> _WORK ITEM_: Every line with the string "Task" should be copied from the data.
------ RECORD SET ------
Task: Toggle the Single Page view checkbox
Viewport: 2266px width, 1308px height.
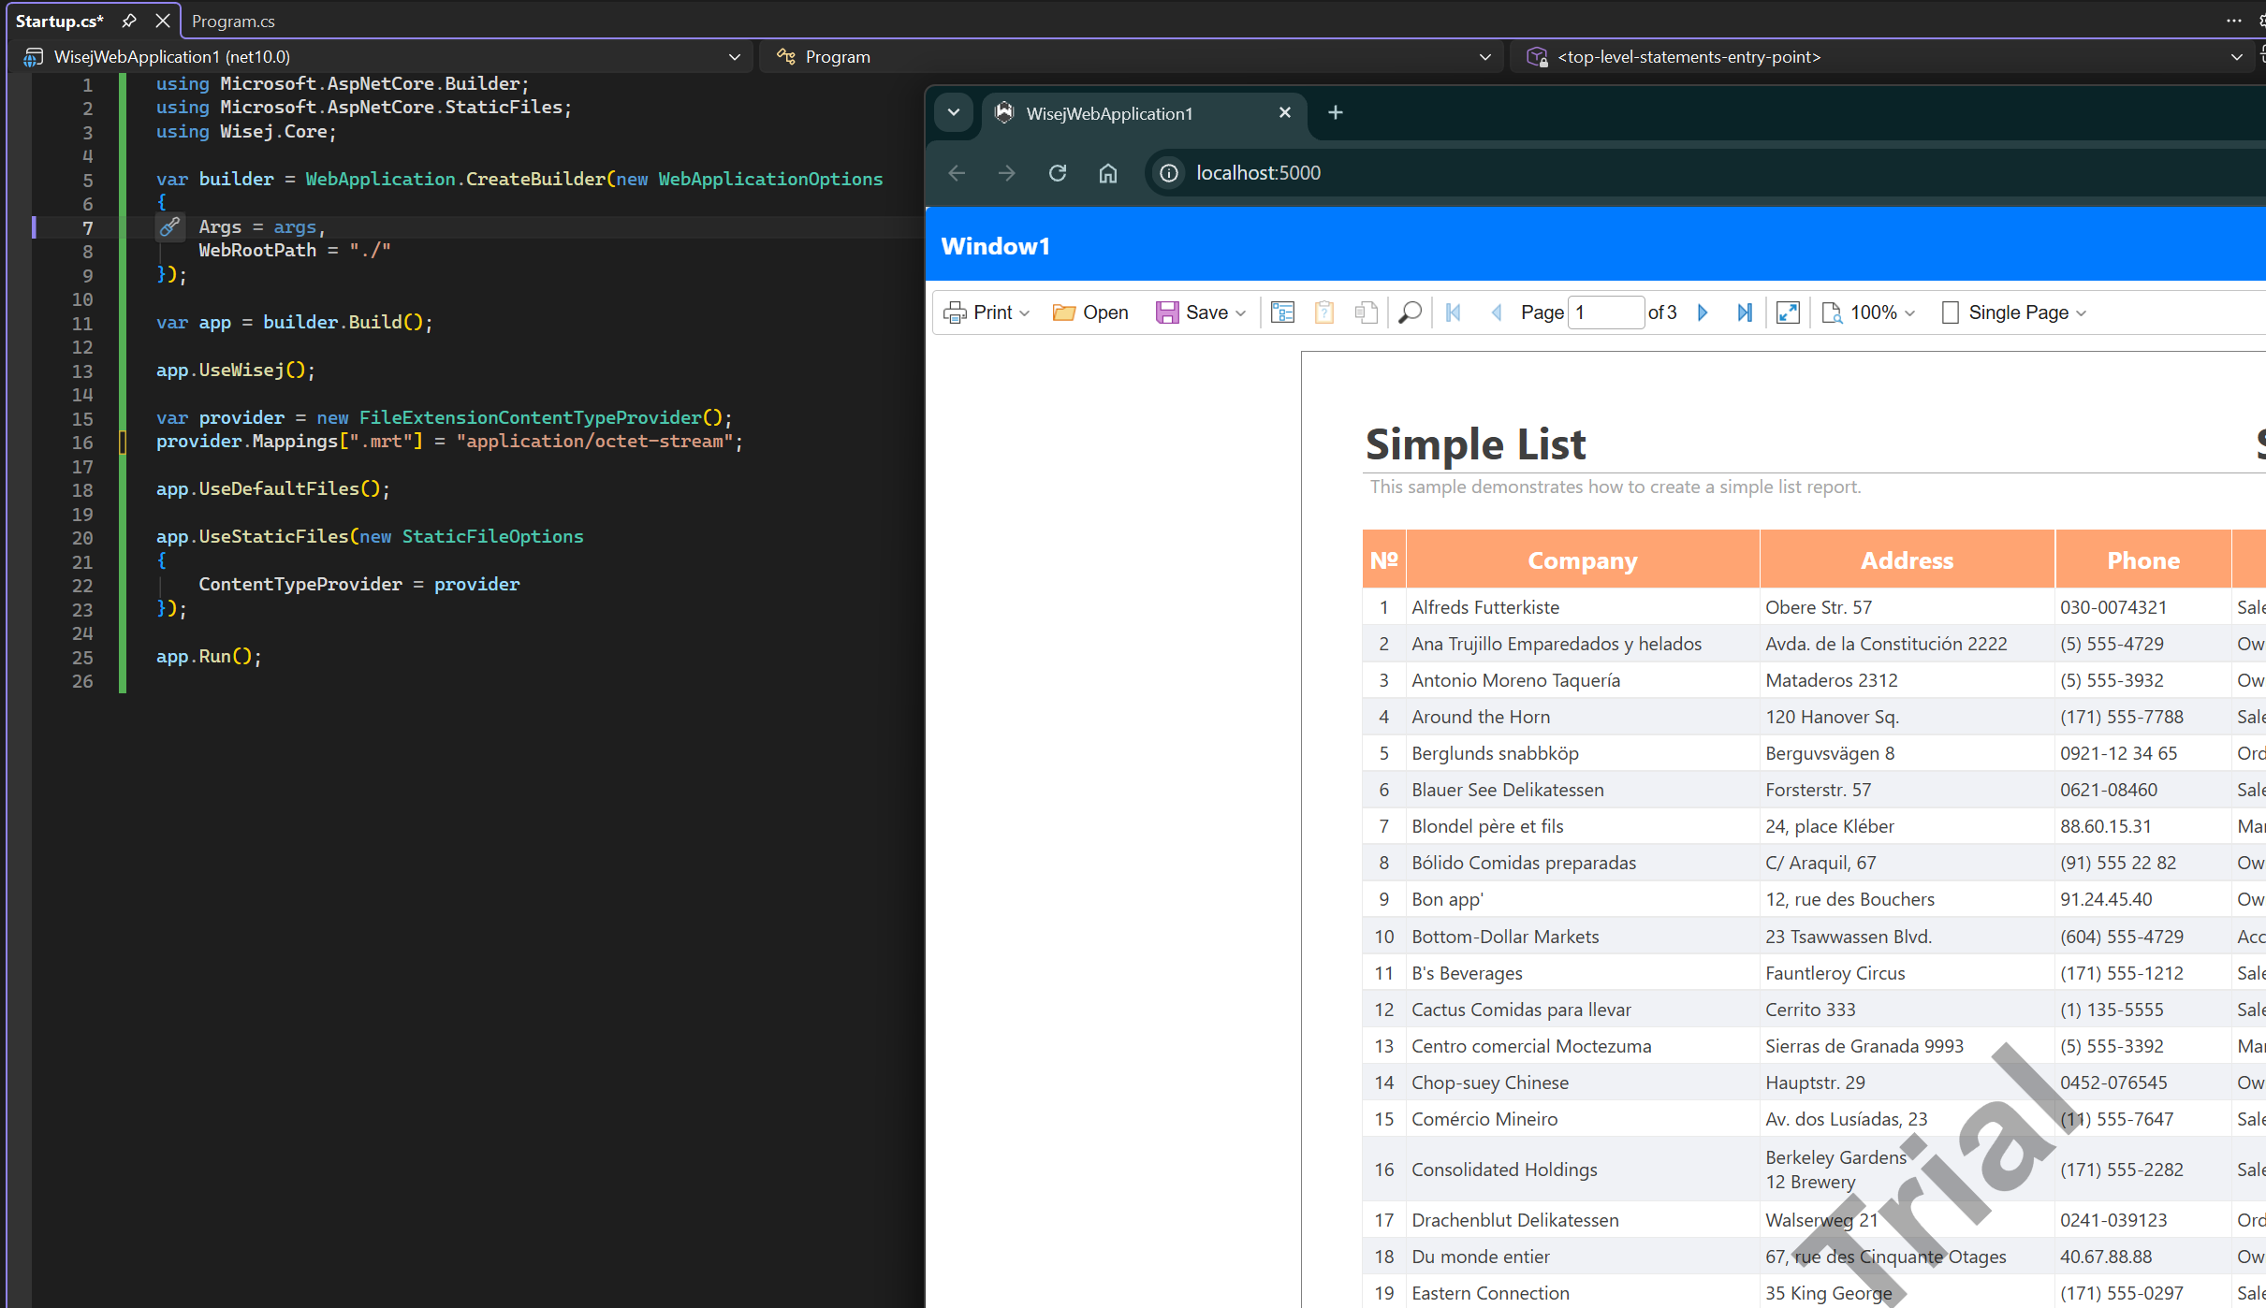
------
------ RECORD SET ------
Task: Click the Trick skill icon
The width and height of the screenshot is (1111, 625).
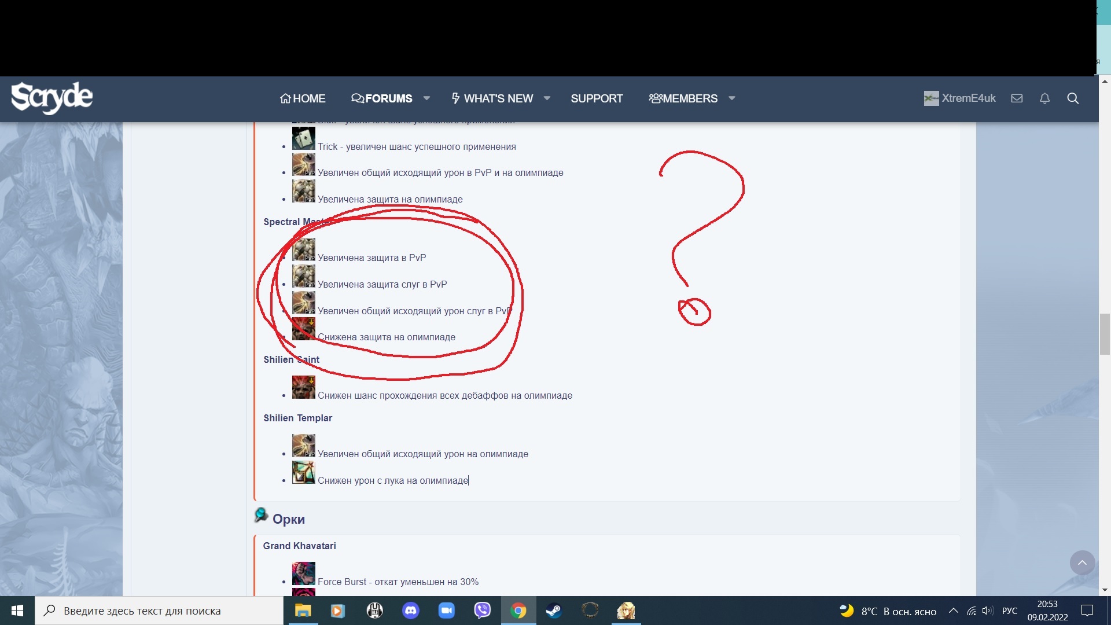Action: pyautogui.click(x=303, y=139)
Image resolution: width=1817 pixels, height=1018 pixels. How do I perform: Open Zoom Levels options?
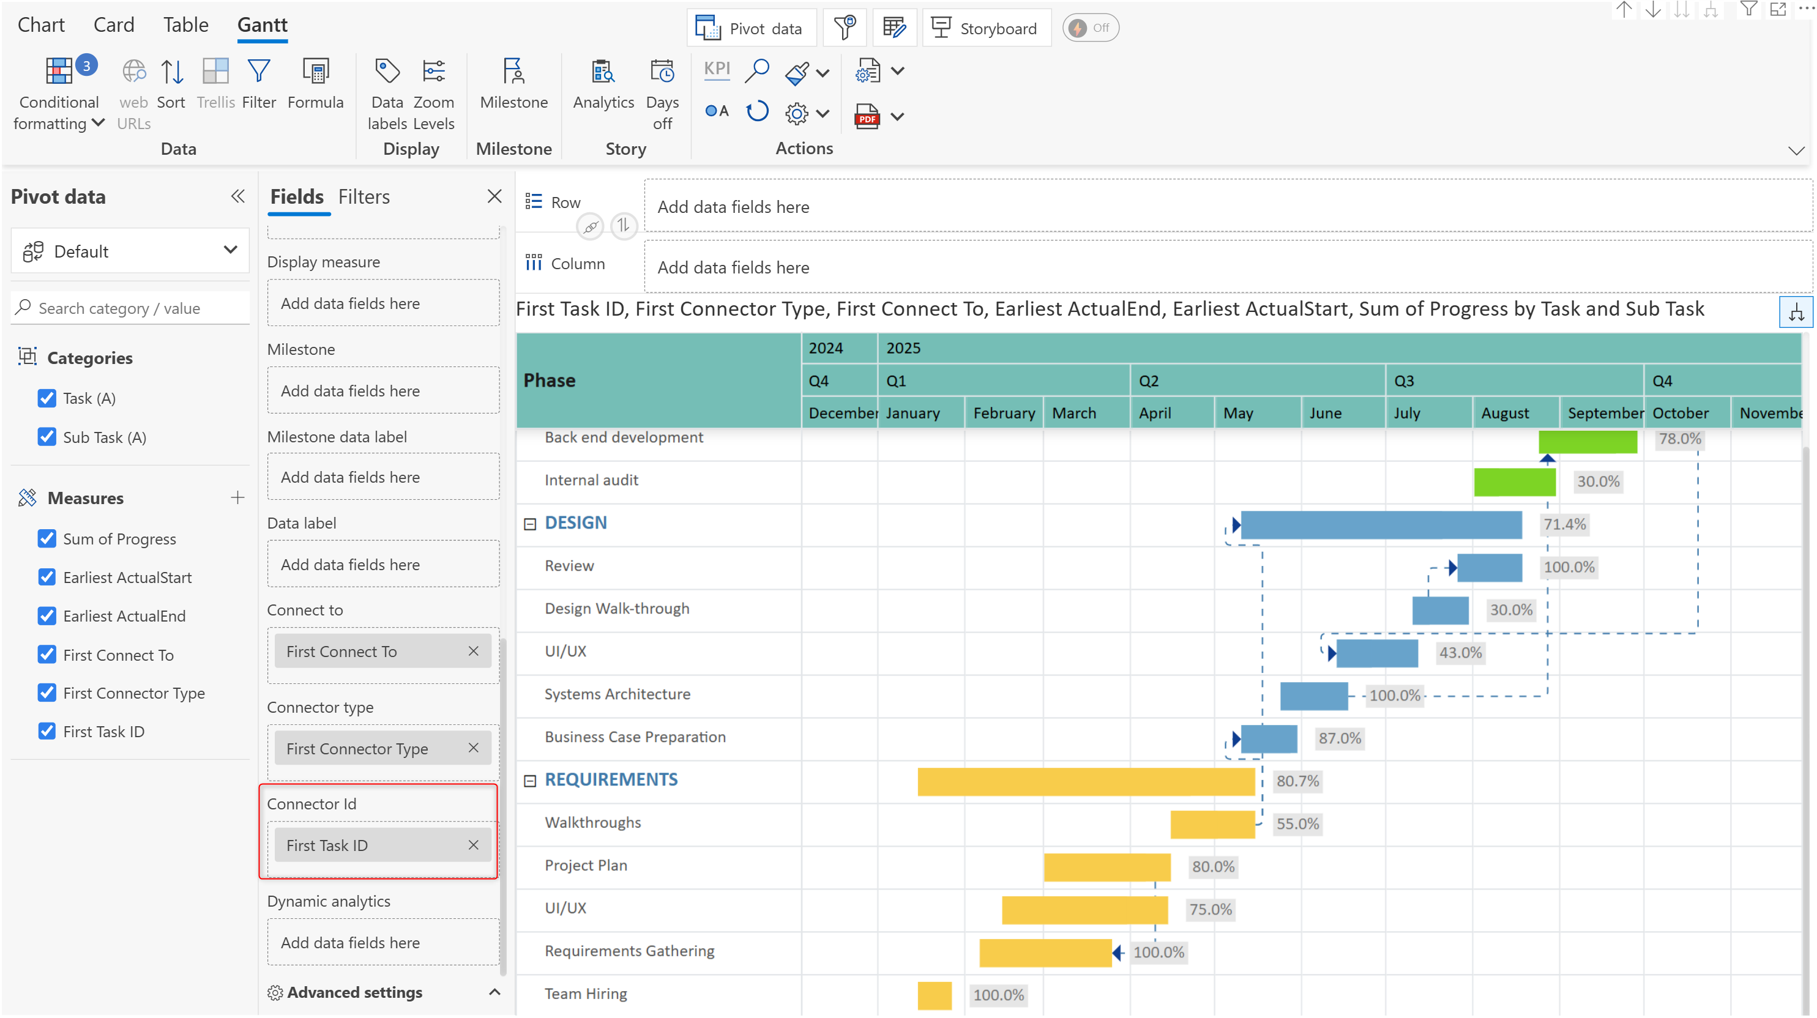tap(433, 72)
------
> _EXERCISE SOLUTION_:
Task: Toggle the Single Page view checkbox
Task: Click the Trick skill icon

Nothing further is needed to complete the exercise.